Publicado em: 30 de novembro de 2024
Revista ‘Sou + Ônibus’ conversou com Olimpio Alvares, engenheiro mecânico especializado em emissões e transporte sustentável e um dos autores de estudo da ANTP sobre o tema
REVISTA SOU + ÔNIBUS
O aquecimento global já bate à nossa porta e a poluição urbana é uma velha conhecida da população. Com isso, a necessidade por modelos de propulsão limpa é um imperativo no deslocamento das pessoas. É tempo de transição energética.
Descarbonização é um termo que tem sido usado em maior volume nos últimos anos pela imprensa ou em determinados setores econômicos em todo o mundo. Sabemos que é essencial praticarmos mais sobre esse assunto do que falarmos, afinal, a poluição gerada pela indústria, pelo comércio e pelo transporte pode nos levar (ou já nos levou) ao caos ambiental.
No setor dos transportes, suas emissões poluentes têm contribuído com esse aspecto, sendo os veículos automotores sobre pneus responsáveis por uma boa parcela dos gases tóxicos expelidos pelos escapamentos, afetando diretamente a saúde pública. E, dentro desse contexto sobre rodas, os ônibus são, muitas vezes, indicados como vilões na esfera urbana (erroneamente) quando comparados com outros modais que poluem ainda mais.
É de conhecimento que no transporte coletivo nas cidades, a tecnologia veicular é atualizada conforme os padrões estabelecidos por norma governamental, que implica a adoção de motores que emitem menos gases (temos uma frota com motorização Euro V, em sua esmagadora maioria, e, agora, com os propulsores Euro VI, com baixíssimos índices de emissões poluentes). Dessa forma, os ônibus não podem ser comparados a poluidores natos, mas, sim, como agentes que podem promover um transporte sustentável.
Aliás, por intermédio de tecnologias modernas, que podem usar diversas fontes energéticas limpas, o ônibus tem grande potencial para se alcançar uma mobilidade livre dessas emissões, principalmente do material particulado e do óxido de nitrogênio, dois grandes poluentes que impactam negativamente a vida das pessoas.
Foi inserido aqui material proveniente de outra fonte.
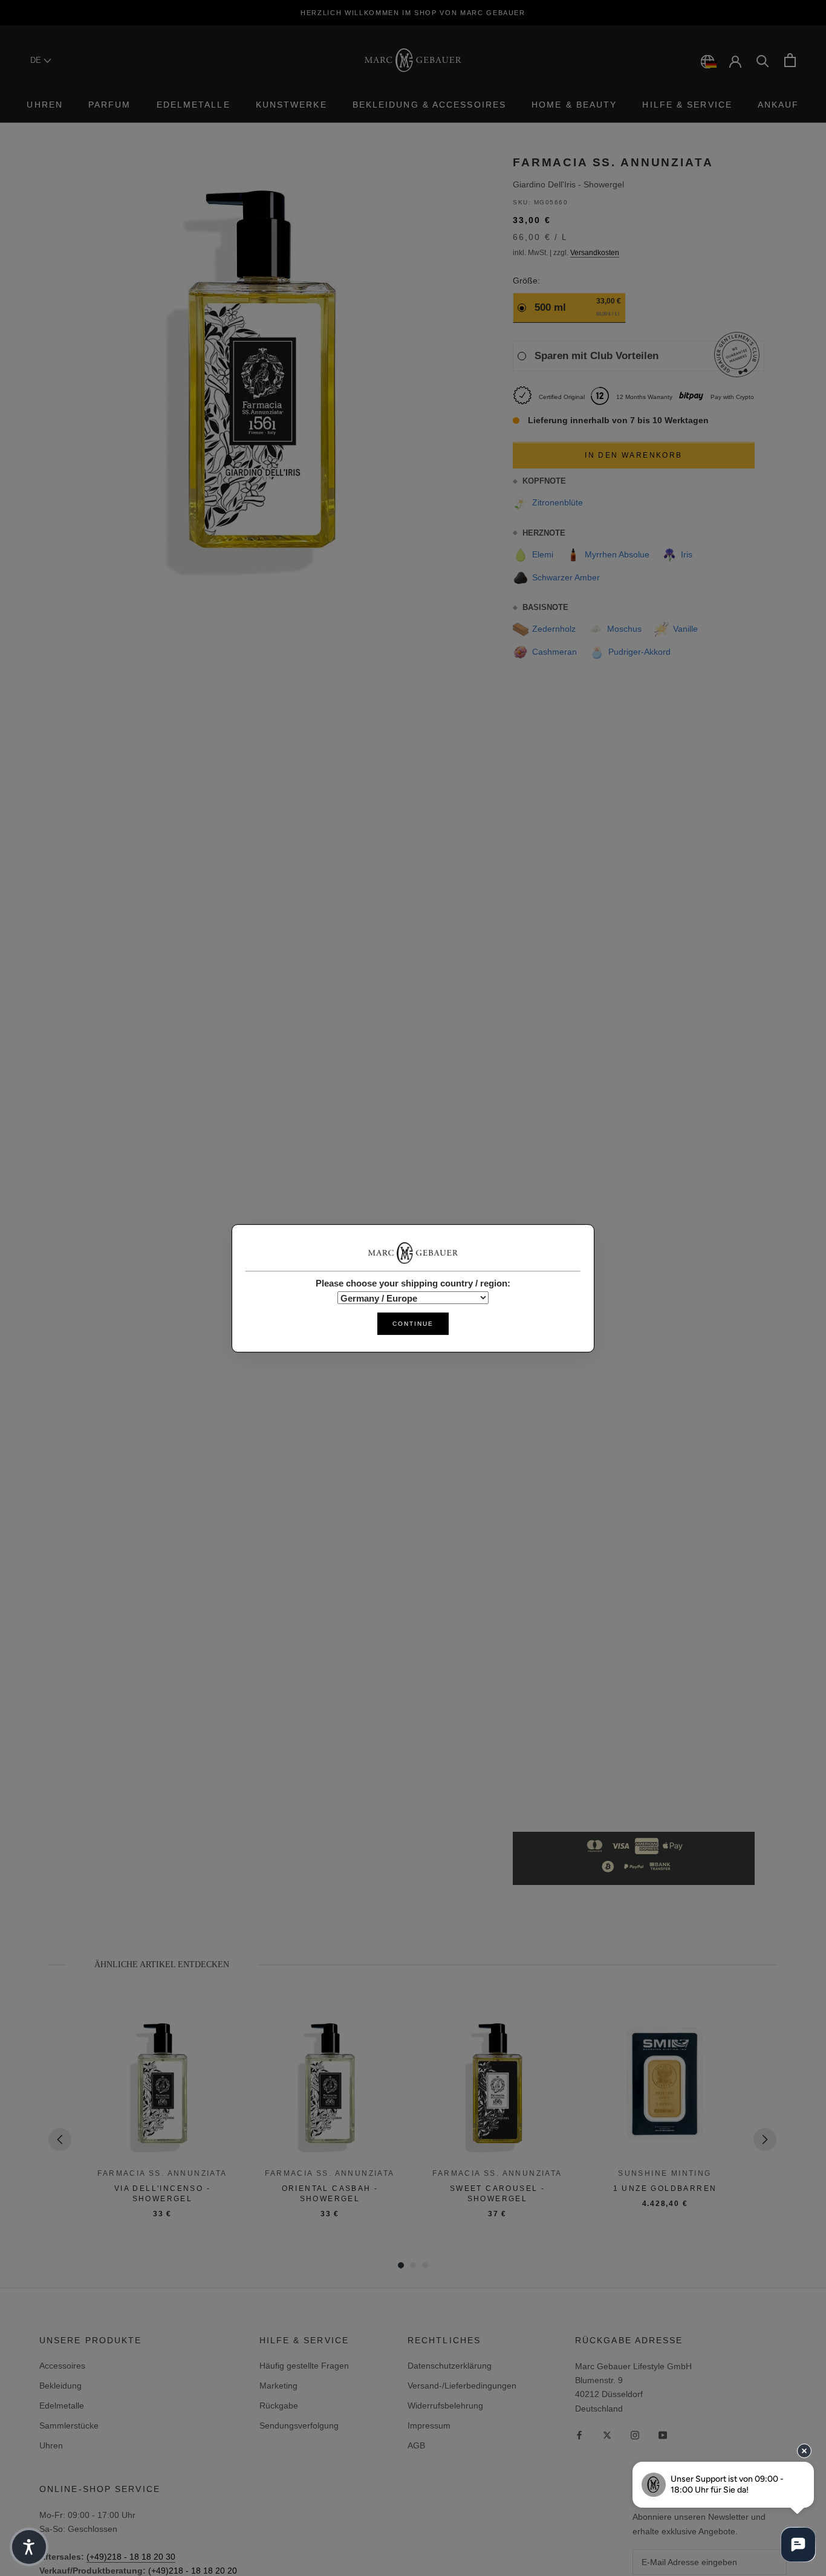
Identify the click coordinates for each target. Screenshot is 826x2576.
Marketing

Em uma combinação entre propulsão verde (eletricidade e biocombustíveis), racionalização dos serviços (corredores e sistemas de BRT) e otimização operacional, o modal traz grandes benefícios a todos.
Nessa linha de raciocínio, a Associação Nacional de Transportes Públicos (ANTP) lançou recentemente uma cartilha chamada de Rotas Tecnológicas de Descarbonização do Transporte Coletivo, com o intuito de provocar e orientar as mudanças necessárias quanto ao investimento em trações limpas e sustentáveis.
A revista Sou + Ônibus, dando prosseguimento aos seus artigos sobre combustíveis e modelos de trações para ônibus de hoje e do futuro, conversou com Olimpio Alvares, engenheiro mecânico especializado em emissões e transporte sustentável e um dos autores desse estudo, a respeito do conteúdo e de
como promover um dos itens do conceito ESG, no caso, Environment (Ambiental), com uma abordagem técnica, instrutiva e incentivadora às diversas modalidades tecnológicas que o Brasil pode oferecer.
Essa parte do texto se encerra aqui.